═════ Input material

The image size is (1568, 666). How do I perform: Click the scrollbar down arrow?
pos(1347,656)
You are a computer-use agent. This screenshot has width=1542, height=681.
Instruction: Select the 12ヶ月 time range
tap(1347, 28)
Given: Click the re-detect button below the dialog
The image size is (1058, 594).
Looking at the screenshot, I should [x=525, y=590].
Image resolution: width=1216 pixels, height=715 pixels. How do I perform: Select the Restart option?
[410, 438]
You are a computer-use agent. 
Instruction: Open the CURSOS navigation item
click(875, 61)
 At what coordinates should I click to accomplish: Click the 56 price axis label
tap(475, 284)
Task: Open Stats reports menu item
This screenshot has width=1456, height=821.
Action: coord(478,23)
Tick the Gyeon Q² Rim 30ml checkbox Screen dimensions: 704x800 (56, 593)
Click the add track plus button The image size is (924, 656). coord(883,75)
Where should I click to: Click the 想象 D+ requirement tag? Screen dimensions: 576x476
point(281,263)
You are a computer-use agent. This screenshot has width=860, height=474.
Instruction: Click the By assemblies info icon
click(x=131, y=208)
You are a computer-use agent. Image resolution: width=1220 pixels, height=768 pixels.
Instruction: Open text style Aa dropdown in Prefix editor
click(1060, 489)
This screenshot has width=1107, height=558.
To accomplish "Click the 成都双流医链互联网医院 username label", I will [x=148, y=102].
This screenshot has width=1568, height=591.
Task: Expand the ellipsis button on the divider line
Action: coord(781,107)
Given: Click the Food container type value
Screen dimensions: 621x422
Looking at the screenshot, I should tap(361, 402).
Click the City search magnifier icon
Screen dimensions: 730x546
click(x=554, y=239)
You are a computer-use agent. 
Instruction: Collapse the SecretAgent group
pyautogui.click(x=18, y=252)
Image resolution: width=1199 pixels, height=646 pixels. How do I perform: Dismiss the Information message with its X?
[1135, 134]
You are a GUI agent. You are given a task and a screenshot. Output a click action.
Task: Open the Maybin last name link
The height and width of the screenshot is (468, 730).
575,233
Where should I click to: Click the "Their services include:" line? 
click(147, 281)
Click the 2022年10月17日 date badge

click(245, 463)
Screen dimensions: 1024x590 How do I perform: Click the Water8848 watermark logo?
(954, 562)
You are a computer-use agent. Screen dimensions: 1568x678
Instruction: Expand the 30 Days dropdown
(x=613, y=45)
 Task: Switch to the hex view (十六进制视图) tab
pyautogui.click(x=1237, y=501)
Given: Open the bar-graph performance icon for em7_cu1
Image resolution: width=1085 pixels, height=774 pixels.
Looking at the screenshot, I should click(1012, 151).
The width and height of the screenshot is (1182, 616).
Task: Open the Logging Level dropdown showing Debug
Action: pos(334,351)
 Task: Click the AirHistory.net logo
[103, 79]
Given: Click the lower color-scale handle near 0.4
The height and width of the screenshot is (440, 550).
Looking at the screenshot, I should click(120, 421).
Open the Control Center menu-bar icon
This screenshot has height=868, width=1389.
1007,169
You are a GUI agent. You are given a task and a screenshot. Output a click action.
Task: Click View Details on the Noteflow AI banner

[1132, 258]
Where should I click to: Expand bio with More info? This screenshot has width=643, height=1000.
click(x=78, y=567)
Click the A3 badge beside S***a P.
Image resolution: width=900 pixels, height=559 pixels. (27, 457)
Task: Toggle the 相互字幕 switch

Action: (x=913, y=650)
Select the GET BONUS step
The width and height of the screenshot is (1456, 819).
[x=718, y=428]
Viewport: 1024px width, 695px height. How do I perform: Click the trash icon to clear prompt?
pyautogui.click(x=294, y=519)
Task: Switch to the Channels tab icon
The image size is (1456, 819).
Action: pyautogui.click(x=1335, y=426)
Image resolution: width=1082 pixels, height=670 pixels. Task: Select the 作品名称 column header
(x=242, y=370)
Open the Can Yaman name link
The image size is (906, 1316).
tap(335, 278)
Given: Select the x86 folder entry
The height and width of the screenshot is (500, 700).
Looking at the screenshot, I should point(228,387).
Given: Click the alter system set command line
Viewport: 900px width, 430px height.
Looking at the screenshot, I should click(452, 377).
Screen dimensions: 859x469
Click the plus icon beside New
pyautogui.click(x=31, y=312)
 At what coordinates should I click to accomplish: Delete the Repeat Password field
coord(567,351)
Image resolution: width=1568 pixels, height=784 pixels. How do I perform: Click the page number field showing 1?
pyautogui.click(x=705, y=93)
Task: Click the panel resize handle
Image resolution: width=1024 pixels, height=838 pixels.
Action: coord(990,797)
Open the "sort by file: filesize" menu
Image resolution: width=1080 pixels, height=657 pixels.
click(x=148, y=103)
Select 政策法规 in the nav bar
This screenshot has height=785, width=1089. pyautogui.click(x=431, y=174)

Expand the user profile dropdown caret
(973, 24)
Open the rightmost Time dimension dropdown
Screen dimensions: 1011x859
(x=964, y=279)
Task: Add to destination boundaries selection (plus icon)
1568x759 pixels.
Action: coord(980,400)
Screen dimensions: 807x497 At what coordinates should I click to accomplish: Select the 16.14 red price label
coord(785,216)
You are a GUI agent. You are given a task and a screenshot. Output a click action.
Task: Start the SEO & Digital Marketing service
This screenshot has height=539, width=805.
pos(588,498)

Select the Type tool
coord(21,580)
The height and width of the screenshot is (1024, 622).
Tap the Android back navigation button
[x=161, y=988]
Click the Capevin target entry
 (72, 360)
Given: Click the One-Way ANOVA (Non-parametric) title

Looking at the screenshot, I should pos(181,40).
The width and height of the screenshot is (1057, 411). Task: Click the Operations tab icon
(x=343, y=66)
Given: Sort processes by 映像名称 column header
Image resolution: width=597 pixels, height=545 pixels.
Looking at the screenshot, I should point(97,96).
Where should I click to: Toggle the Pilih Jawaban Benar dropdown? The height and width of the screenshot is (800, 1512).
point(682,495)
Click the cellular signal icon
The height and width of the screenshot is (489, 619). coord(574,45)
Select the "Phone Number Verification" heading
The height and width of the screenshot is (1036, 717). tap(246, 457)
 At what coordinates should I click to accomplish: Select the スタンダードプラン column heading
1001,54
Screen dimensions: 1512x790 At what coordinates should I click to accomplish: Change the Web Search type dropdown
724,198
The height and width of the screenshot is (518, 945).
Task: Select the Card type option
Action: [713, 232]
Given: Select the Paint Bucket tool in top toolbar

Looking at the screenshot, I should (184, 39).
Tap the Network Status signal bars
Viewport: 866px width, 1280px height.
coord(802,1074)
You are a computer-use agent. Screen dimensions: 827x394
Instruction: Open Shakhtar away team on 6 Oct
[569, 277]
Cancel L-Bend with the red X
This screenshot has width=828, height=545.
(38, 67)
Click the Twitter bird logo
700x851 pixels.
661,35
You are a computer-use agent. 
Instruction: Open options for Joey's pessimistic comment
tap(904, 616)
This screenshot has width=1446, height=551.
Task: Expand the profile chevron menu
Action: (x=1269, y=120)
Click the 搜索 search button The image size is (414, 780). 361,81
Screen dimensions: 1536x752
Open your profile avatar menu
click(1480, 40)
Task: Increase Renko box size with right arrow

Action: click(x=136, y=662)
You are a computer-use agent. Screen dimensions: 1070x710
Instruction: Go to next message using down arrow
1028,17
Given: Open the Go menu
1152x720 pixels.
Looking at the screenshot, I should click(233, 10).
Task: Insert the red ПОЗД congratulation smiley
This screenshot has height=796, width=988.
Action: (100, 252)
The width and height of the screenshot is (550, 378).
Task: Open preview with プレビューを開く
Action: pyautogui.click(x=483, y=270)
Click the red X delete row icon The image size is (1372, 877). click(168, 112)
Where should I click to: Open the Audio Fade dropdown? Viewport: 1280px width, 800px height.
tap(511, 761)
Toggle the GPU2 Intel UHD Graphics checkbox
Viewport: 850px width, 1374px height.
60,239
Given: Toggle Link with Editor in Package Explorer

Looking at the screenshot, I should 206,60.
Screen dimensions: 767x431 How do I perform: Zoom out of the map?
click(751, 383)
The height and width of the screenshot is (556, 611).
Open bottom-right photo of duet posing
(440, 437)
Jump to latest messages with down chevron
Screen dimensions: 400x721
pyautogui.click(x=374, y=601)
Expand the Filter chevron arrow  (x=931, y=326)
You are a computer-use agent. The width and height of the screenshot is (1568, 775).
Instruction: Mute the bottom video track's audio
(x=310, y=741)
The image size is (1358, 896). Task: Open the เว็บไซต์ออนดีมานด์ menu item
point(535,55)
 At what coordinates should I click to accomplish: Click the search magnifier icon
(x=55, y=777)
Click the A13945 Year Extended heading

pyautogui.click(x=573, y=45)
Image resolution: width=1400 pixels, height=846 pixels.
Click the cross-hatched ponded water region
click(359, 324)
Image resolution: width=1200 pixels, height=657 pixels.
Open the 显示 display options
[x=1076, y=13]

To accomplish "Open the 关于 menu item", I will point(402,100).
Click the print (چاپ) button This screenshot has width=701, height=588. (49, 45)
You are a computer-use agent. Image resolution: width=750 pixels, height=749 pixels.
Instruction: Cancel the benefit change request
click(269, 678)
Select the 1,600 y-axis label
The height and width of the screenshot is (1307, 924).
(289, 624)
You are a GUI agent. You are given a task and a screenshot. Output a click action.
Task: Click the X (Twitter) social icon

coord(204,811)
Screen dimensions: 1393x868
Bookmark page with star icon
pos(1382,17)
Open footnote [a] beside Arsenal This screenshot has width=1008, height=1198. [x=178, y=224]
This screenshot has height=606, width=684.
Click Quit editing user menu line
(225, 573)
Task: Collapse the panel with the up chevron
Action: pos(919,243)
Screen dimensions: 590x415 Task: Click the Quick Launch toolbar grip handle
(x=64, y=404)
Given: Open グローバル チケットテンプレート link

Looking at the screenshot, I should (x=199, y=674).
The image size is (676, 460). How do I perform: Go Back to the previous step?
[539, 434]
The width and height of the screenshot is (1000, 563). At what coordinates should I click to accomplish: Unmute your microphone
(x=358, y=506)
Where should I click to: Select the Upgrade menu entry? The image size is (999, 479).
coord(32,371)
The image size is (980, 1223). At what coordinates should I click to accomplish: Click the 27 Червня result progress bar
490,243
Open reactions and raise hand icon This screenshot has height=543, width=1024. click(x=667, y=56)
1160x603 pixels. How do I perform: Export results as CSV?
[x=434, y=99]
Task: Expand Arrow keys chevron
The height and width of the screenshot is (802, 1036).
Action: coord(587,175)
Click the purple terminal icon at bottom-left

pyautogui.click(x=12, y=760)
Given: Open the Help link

══════════

- _Exercise brief_: Update everything from the line containing "Given: Open the bar-graph" down to the line containing "Looking at the screenshot, I should click(120, 421)." so that "handle" becomes "slider", with all else left the same.

- _Exercise response_:
Given: Open the bar-graph performance icon for em7_cu1
Image resolution: width=1085 pixels, height=774 pixels.
Looking at the screenshot, I should click(1012, 151).
The width and height of the screenshot is (1182, 616).
Task: Open the Logging Level dropdown showing Debug
Action: pos(334,351)
 Task: Click the AirHistory.net logo
[103, 79]
Given: Click the lower color-scale slider near 0.4
The height and width of the screenshot is (440, 550).
Looking at the screenshot, I should click(120, 421).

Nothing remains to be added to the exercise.